◆ RECORDED DATA ◆
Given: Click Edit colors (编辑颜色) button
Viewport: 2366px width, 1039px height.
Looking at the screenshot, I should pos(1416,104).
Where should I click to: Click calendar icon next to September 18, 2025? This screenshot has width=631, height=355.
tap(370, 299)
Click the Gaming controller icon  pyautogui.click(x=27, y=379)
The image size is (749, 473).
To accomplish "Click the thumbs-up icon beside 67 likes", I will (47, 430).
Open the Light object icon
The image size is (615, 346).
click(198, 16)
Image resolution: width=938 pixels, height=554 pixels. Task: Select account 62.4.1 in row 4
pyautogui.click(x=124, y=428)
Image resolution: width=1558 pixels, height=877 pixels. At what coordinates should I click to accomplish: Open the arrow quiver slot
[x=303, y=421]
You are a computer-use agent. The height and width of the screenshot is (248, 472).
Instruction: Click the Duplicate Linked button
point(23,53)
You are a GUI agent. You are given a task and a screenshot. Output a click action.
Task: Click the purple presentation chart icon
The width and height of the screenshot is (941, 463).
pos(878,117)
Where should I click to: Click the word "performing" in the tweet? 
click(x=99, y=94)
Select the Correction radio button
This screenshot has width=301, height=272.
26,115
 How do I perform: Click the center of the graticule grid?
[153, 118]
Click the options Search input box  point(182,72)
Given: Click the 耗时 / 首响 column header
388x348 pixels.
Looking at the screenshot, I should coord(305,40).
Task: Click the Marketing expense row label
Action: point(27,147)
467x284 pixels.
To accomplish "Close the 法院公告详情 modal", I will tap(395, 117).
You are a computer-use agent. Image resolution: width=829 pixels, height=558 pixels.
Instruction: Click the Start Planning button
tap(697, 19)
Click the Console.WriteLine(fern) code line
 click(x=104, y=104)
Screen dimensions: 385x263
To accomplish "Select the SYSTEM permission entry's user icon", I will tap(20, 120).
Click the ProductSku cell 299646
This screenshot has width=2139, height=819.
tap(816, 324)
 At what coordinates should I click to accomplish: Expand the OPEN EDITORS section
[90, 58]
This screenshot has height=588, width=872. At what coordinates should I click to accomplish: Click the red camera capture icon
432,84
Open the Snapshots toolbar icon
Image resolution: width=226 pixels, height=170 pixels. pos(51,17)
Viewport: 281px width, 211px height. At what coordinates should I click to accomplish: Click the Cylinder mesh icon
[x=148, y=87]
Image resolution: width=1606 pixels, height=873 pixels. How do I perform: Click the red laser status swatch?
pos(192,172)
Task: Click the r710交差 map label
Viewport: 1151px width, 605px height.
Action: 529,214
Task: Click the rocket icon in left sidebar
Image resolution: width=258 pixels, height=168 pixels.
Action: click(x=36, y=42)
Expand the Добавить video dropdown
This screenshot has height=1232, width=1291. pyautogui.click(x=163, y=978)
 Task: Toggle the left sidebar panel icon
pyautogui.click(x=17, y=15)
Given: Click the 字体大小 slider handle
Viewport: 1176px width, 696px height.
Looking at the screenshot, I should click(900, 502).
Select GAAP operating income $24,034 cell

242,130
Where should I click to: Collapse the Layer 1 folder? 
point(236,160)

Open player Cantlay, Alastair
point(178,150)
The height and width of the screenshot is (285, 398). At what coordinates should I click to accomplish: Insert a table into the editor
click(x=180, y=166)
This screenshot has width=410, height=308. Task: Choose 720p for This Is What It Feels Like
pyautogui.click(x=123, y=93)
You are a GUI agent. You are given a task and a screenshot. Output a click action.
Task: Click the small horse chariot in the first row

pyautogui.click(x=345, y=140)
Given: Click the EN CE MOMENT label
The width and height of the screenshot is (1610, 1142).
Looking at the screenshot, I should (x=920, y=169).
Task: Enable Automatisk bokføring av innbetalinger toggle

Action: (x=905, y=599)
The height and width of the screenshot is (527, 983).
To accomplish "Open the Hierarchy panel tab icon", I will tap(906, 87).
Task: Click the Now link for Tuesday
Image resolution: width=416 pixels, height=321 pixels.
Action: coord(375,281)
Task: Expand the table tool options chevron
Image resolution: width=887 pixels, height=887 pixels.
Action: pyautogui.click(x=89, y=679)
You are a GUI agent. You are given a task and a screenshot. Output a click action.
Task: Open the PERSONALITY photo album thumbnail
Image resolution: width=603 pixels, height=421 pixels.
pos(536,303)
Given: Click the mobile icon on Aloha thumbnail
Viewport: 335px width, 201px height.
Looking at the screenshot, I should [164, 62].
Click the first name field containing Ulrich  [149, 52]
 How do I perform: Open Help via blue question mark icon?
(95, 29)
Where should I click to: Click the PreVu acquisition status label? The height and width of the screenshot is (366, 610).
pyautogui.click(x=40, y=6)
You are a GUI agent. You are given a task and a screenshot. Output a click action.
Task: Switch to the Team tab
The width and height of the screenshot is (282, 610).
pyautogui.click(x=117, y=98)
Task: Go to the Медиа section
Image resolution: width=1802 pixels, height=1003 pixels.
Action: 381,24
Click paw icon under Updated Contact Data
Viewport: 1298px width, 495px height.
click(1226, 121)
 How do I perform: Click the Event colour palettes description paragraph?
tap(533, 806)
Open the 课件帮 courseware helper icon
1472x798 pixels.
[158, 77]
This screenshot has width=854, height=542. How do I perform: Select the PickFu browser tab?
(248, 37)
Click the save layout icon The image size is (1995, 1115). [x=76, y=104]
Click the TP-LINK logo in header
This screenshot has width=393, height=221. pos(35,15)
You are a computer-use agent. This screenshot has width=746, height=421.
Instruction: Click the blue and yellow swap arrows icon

◆ EXERCISE REQUIREMENTS ◆
Substitute "Directive" for each occurrence of "Instruction" throughout the records above and reproduce them with everything else unchanged.

◆ THE COMPLETED TASK ◆
Given: Click Edit colors (编辑颜色) button
Viewport: 2366px width, 1039px height.
Looking at the screenshot, I should pos(1416,104).
Where should I click to: Click calendar icon next to September 18, 2025? This screenshot has width=631, height=355.
tap(370, 299)
Click the Gaming controller icon  pyautogui.click(x=27, y=379)
The image size is (749, 473).
To accomplish "Click the thumbs-up icon beside 67 likes", I will (47, 430).
Open the Light object icon
The image size is (615, 346).
click(198, 16)
Image resolution: width=938 pixels, height=554 pixels. Task: Select account 62.4.1 in row 4
pyautogui.click(x=124, y=428)
Image resolution: width=1558 pixels, height=877 pixels. At what coordinates should I click to accomplish: Open the arrow quiver slot
[x=303, y=421]
You are a computer-use agent. The height and width of the screenshot is (248, 472).
Directive: Click the Duplicate Linked button
point(23,53)
You are a GUI agent. You are given a task and a screenshot. Output a click action.
Task: Click the purple presentation chart icon
The width and height of the screenshot is (941, 463).
pos(878,117)
Where should I click to: Click the word "performing" in the tweet? 
click(x=99, y=94)
Select the Correction radio button
This screenshot has width=301, height=272.
26,115
 How do I perform: Click the center of the graticule grid?
[153, 118]
Click the options Search input box  point(182,72)
Given: Click the 耗时 / 首响 column header
388x348 pixels.
Looking at the screenshot, I should coord(305,40).
Task: Click the Marketing expense row label
Action: point(27,147)
467x284 pixels.
To accomplish "Close the 法院公告详情 modal", I will tap(395, 117).
You are a computer-use agent. Image resolution: width=829 pixels, height=558 pixels.
Directive: Click the Start Planning button
tap(697, 19)
Click the Console.WriteLine(fern) code line
 click(x=104, y=104)
Screen dimensions: 385x263
To accomplish "Select the SYSTEM permission entry's user icon", I will tap(20, 120).
Click the ProductSku cell 299646
This screenshot has width=2139, height=819.
tap(816, 324)
 At what coordinates should I click to accomplish: Expand the OPEN EDITORS section
[90, 58]
This screenshot has height=588, width=872. At what coordinates should I click to accomplish: Click the red camera capture icon
432,84
Open the Snapshots toolbar icon
Image resolution: width=226 pixels, height=170 pixels. pos(51,17)
Viewport: 281px width, 211px height. At what coordinates should I click to accomplish: Click the Cylinder mesh icon
[x=148, y=87]
Image resolution: width=1606 pixels, height=873 pixels. How do I perform: Click the red laser status swatch?
pos(192,172)
Task: Click the r710交差 map label
Viewport: 1151px width, 605px height.
Action: 529,214
Task: Click the rocket icon in left sidebar
Image resolution: width=258 pixels, height=168 pixels.
Action: click(x=36, y=42)
Expand the Добавить video dropdown
This screenshot has height=1232, width=1291. pyautogui.click(x=163, y=978)
 Task: Toggle the left sidebar panel icon
pyautogui.click(x=17, y=15)
Given: Click the 字体大小 slider handle
Viewport: 1176px width, 696px height.
Looking at the screenshot, I should click(900, 502).
Select GAAP operating income $24,034 cell

242,130
Where should I click to: Collapse the Layer 1 folder? 
point(236,160)

Open player Cantlay, Alastair
point(178,150)
The height and width of the screenshot is (285, 398). At what coordinates should I click to accomplish: Insert a table into the editor
click(x=180, y=166)
This screenshot has width=410, height=308. Task: Choose 720p for This Is What It Feels Like
pyautogui.click(x=123, y=93)
You are a GUI agent. You are given a task and a screenshot. Output a click action.
Task: Click the small horse chariot in the first row

pyautogui.click(x=345, y=140)
Given: Click the EN CE MOMENT label
The width and height of the screenshot is (1610, 1142).
Looking at the screenshot, I should (x=920, y=169).
Task: Enable Automatisk bokføring av innbetalinger toggle

Action: (x=905, y=599)
The height and width of the screenshot is (527, 983).
To accomplish "Open the Hierarchy panel tab icon", I will tap(906, 87).
Task: Click the Now link for Tuesday
Image resolution: width=416 pixels, height=321 pixels.
Action: coord(375,281)
Task: Expand the table tool options chevron
Image resolution: width=887 pixels, height=887 pixels.
Action: pyautogui.click(x=89, y=679)
You are a GUI agent. You are given a task and a screenshot. Output a click action.
Task: Open the PERSONALITY photo album thumbnail
Image resolution: width=603 pixels, height=421 pixels.
pos(536,303)
Given: Click the mobile icon on Aloha thumbnail
Viewport: 335px width, 201px height.
Looking at the screenshot, I should [164, 62].
Click the first name field containing Ulrich  [149, 52]
 How do I perform: Open Help via blue question mark icon?
(95, 29)
Where should I click to: Click the PreVu acquisition status label? The height and width of the screenshot is (366, 610).
pyautogui.click(x=40, y=6)
You are a GUI agent. You are given a task and a screenshot. Output a click action.
Task: Switch to the Team tab
The width and height of the screenshot is (282, 610).
pyautogui.click(x=117, y=98)
Task: Go to the Медиа section
Image resolution: width=1802 pixels, height=1003 pixels.
Action: 381,24
Click paw icon under Updated Contact Data
Viewport: 1298px width, 495px height.
click(1226, 121)
 How do I perform: Click the Event colour palettes description paragraph?
tap(533, 806)
Open the 课件帮 courseware helper icon
1472x798 pixels.
[158, 77]
This screenshot has width=854, height=542. How do I perform: Select the PickFu browser tab?
(248, 37)
Click the save layout icon The image size is (1995, 1115). [x=76, y=104]
Click the TP-LINK logo in header
This screenshot has width=393, height=221. pos(35,15)
You are a computer-use agent. This screenshot has width=746, height=421.
Directive: Click the blue and yellow swap arrows icon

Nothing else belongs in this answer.